Recast the material below as a numbered list, leaving out the blank lines.

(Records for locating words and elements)
-- -- --

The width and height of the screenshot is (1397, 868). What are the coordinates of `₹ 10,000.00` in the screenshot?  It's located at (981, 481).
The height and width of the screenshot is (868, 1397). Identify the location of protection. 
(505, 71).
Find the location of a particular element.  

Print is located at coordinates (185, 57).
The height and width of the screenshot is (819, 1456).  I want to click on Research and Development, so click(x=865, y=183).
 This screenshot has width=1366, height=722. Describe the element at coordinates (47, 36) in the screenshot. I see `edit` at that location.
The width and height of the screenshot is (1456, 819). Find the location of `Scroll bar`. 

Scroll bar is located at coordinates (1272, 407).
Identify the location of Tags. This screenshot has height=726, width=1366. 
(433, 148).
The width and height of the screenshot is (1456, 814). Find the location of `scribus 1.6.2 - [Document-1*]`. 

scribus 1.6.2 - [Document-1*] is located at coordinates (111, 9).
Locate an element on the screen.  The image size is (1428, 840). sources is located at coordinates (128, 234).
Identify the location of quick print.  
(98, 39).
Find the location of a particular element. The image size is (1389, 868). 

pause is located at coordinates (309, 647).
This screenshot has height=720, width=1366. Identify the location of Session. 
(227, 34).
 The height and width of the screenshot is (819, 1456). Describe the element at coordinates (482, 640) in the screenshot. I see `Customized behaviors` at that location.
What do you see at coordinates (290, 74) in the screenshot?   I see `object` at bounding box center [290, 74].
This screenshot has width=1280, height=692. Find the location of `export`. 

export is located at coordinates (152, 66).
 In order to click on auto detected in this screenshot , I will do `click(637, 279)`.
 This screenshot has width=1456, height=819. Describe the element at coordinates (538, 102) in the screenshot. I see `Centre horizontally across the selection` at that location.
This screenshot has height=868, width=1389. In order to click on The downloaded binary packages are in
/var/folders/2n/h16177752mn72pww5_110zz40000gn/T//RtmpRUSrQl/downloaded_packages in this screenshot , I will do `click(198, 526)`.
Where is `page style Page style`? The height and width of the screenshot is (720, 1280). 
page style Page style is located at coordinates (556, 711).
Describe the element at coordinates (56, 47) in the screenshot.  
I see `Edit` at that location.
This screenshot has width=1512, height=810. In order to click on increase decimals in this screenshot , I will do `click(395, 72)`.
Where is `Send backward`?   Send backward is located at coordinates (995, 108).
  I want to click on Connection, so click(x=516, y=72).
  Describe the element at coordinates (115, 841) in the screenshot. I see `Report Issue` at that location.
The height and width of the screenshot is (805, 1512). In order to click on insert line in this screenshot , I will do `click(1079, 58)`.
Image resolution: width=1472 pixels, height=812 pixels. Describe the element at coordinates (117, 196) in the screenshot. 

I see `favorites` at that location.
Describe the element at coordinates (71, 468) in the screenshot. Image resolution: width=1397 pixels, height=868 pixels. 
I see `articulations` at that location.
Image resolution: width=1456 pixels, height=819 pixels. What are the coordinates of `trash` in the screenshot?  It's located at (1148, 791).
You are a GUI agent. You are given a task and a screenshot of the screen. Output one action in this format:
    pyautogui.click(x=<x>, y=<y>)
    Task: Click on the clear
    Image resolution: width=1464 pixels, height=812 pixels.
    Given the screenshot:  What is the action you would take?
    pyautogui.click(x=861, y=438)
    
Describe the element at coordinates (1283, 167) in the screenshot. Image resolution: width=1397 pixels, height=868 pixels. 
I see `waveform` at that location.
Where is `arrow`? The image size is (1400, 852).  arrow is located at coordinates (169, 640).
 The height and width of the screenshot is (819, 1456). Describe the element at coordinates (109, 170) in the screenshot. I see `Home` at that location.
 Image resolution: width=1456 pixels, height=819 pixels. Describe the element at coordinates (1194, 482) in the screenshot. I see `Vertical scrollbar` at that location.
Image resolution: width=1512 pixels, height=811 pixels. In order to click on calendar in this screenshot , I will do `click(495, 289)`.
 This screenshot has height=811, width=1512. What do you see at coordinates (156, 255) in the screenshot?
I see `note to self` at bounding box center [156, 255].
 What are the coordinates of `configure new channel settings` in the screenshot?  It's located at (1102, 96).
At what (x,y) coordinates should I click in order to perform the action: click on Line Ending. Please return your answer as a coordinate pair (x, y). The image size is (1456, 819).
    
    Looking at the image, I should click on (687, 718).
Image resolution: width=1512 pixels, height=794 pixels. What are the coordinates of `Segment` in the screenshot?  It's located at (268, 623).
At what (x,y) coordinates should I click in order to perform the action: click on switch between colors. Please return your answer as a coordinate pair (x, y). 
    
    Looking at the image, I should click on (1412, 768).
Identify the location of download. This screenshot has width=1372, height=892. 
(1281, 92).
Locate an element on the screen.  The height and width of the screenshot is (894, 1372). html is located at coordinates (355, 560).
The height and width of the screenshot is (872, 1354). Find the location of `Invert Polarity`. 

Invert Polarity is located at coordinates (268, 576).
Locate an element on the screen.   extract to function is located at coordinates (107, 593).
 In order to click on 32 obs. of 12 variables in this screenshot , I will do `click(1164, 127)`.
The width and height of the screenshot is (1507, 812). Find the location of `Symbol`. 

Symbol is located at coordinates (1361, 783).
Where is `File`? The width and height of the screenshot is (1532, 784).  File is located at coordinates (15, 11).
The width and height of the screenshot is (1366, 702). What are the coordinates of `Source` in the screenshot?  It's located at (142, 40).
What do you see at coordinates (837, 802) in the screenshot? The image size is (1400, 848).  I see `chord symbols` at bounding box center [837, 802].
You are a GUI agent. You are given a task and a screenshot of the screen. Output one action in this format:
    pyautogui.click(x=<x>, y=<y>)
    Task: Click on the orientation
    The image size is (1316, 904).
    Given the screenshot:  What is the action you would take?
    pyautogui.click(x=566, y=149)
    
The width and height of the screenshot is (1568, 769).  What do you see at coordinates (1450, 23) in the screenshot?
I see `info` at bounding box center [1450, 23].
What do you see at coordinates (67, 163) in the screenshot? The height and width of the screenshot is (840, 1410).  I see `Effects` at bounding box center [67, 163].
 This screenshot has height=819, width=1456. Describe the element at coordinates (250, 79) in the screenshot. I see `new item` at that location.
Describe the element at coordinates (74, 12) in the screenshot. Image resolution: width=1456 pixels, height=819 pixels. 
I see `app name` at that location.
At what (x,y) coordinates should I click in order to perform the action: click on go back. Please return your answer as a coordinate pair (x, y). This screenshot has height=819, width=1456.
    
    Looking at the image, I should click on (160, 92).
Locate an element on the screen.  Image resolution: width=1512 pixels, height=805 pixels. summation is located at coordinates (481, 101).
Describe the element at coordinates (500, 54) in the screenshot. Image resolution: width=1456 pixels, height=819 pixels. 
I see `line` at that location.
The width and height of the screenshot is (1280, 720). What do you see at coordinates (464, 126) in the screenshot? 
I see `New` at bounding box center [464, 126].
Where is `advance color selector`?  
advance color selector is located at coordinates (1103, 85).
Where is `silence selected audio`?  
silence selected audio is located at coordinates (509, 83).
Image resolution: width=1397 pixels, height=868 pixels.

-- -- --

- Result of this task
1. The width and height of the screenshot is (1397, 868). What are the coordinates of `₹ 10,000.00` in the screenshot?  It's located at (981, 481).
2. The height and width of the screenshot is (868, 1397). Identify the location of protection. 
3. (505, 71).
4. Find the location of a particular element.  
5. Print is located at coordinates (185, 57).
6. The height and width of the screenshot is (819, 1456).  I want to click on Research and Development, so click(x=865, y=183).
7.  This screenshot has width=1366, height=722. Describe the element at coordinates (47, 36) in the screenshot. I see `edit` at that location.
8. The width and height of the screenshot is (1456, 819). Find the location of `Scroll bar`. 
9. Scroll bar is located at coordinates (1272, 407).
10. Identify the location of Tags. This screenshot has height=726, width=1366. 
11. (433, 148).
12. The width and height of the screenshot is (1456, 814). Find the location of `scribus 1.6.2 - [Document-1*]`. 
13. scribus 1.6.2 - [Document-1*] is located at coordinates (111, 9).
14. Locate an element on the screen.  The image size is (1428, 840). sources is located at coordinates (128, 234).
15. Identify the location of quick print.  
16. (98, 39).
17. Find the location of a particular element. The image size is (1389, 868). 
18. pause is located at coordinates (309, 647).
19. This screenshot has height=720, width=1366. Identify the location of Session. 
20. (227, 34).
21.  The height and width of the screenshot is (819, 1456). Describe the element at coordinates (482, 640) in the screenshot. I see `Customized behaviors` at that location.
22. What do you see at coordinates (290, 74) in the screenshot?   I see `object` at bounding box center [290, 74].
23. This screenshot has width=1280, height=692. Find the location of `export`. 
24. export is located at coordinates (152, 66).
25.  In order to click on auto detected in this screenshot , I will do `click(637, 279)`.
26.  This screenshot has width=1456, height=819. Describe the element at coordinates (538, 102) in the screenshot. I see `Centre horizontally across the selection` at that location.
27. This screenshot has height=868, width=1389. In order to click on The downloaded binary packages are in
28. /var/folders/2n/h16177752mn72pww5_110zz40000gn/T//RtmpRUSrQl/downloaded_packages in this screenshot , I will do `click(198, 526)`.
29. Where is `page style Page style`? The height and width of the screenshot is (720, 1280). 
30. page style Page style is located at coordinates (556, 711).
31. Describe the element at coordinates (56, 47) in the screenshot.  
32. I see `Edit` at that location.
33. This screenshot has width=1512, height=810. In order to click on increase decimals in this screenshot , I will do `click(395, 72)`.
34. Where is `Send backward`?   Send backward is located at coordinates (995, 108).
35.   I want to click on Connection, so click(x=516, y=72).
36.   Describe the element at coordinates (115, 841) in the screenshot. I see `Report Issue` at that location.
37. The height and width of the screenshot is (805, 1512). In order to click on insert line in this screenshot , I will do `click(1079, 58)`.
38. Image resolution: width=1472 pixels, height=812 pixels. Describe the element at coordinates (117, 196) in the screenshot. 
39. I see `favorites` at that location.
40. Describe the element at coordinates (71, 468) in the screenshot. Image resolution: width=1397 pixels, height=868 pixels. 
41. I see `articulations` at that location.
42. Image resolution: width=1456 pixels, height=819 pixels. What are the coordinates of `trash` in the screenshot?  It's located at (1148, 791).
43. You are a GUI agent. You are given a task and a screenshot of the screen. Output one action in this format:
44.     pyautogui.click(x=<x>, y=<y>)
45.     Task: Click on the clear
46.     Image resolution: width=1464 pixels, height=812 pixels.
47.     Given the screenshot:  What is the action you would take?
48.     pyautogui.click(x=861, y=438)
49. Describe the element at coordinates (1283, 167) in the screenshot. Image resolution: width=1397 pixels, height=868 pixels. 
50. I see `waveform` at that location.
51. Where is `arrow`? The image size is (1400, 852).  arrow is located at coordinates (169, 640).
52.  The height and width of the screenshot is (819, 1456). Describe the element at coordinates (109, 170) in the screenshot. I see `Home` at that location.
53.  Image resolution: width=1456 pixels, height=819 pixels. Describe the element at coordinates (1194, 482) in the screenshot. I see `Vertical scrollbar` at that location.
54. Image resolution: width=1512 pixels, height=811 pixels. In order to click on calendar in this screenshot , I will do `click(495, 289)`.
55.  This screenshot has height=811, width=1512. What do you see at coordinates (156, 255) in the screenshot?
56. I see `note to self` at bounding box center [156, 255].
57.  What are the coordinates of `configure new channel settings` in the screenshot?  It's located at (1102, 96).
58. At what (x,y) coordinates should I click in order to perform the action: click on Line Ending. Please return your answer as a coordinate pair (x, y). The image size is (1456, 819).
59.     Looking at the image, I should click on (687, 718).
60. Image resolution: width=1512 pixels, height=794 pixels. What are the coordinates of `Segment` in the screenshot?  It's located at (268, 623).
61. At what (x,y) coordinates should I click in order to perform the action: click on switch between colors. Please return your answer as a coordinate pair (x, y). 
62.     Looking at the image, I should click on (1412, 768).
63. Identify the location of download. This screenshot has width=1372, height=892. 
64. (1281, 92).
65. Locate an element on the screen.  The height and width of the screenshot is (894, 1372). html is located at coordinates (355, 560).
66. The height and width of the screenshot is (872, 1354). Find the location of `Invert Polarity`. 
67. Invert Polarity is located at coordinates (268, 576).
68. Locate an element on the screen.   extract to function is located at coordinates (107, 593).
69.  In order to click on 32 obs. of 12 variables in this screenshot , I will do `click(1164, 127)`.
70. The width and height of the screenshot is (1507, 812). Find the location of `Symbol`. 
71. Symbol is located at coordinates (1361, 783).
72. Where is `File`? The width and height of the screenshot is (1532, 784).  File is located at coordinates (15, 11).
73. The width and height of the screenshot is (1366, 702). What are the coordinates of `Source` in the screenshot?  It's located at (142, 40).
74. What do you see at coordinates (837, 802) in the screenshot? The image size is (1400, 848).  I see `chord symbols` at bounding box center [837, 802].
75. You are a GUI agent. You are given a task and a screenshot of the screen. Output one action in this format:
76.     pyautogui.click(x=<x>, y=<y>)
77.     Task: Click on the orientation
78.     The image size is (1316, 904).
79.     Given the screenshot:  What is the action you would take?
80.     pyautogui.click(x=566, y=149)
81. The width and height of the screenshot is (1568, 769).  What do you see at coordinates (1450, 23) in the screenshot?
82. I see `info` at bounding box center [1450, 23].
83. What do you see at coordinates (67, 163) in the screenshot? The height and width of the screenshot is (840, 1410).  I see `Effects` at bounding box center [67, 163].
84.  This screenshot has height=819, width=1456. Describe the element at coordinates (250, 79) in the screenshot. I see `new item` at that location.
85. Describe the element at coordinates (74, 12) in the screenshot. Image resolution: width=1456 pixels, height=819 pixels. 
86. I see `app name` at that location.
87. At what (x,y) coordinates should I click in order to perform the action: click on go back. Please return your answer as a coordinate pair (x, y). This screenshot has height=819, width=1456.
88.     Looking at the image, I should click on (160, 92).
89. Locate an element on the screen.  Image resolution: width=1512 pixels, height=805 pixels. summation is located at coordinates (481, 101).
90. Describe the element at coordinates (500, 54) in the screenshot. Image resolution: width=1456 pixels, height=819 pixels. 
91. I see `line` at that location.
92. The width and height of the screenshot is (1280, 720). What do you see at coordinates (464, 126) in the screenshot? 
93. I see `New` at bounding box center [464, 126].
94. Where is `advance color selector`?  
95. advance color selector is located at coordinates (1103, 85).
96. Where is `silence selected audio`?  
97. silence selected audio is located at coordinates (509, 83).
98. Image resolution: width=1397 pixels, height=868 pixels.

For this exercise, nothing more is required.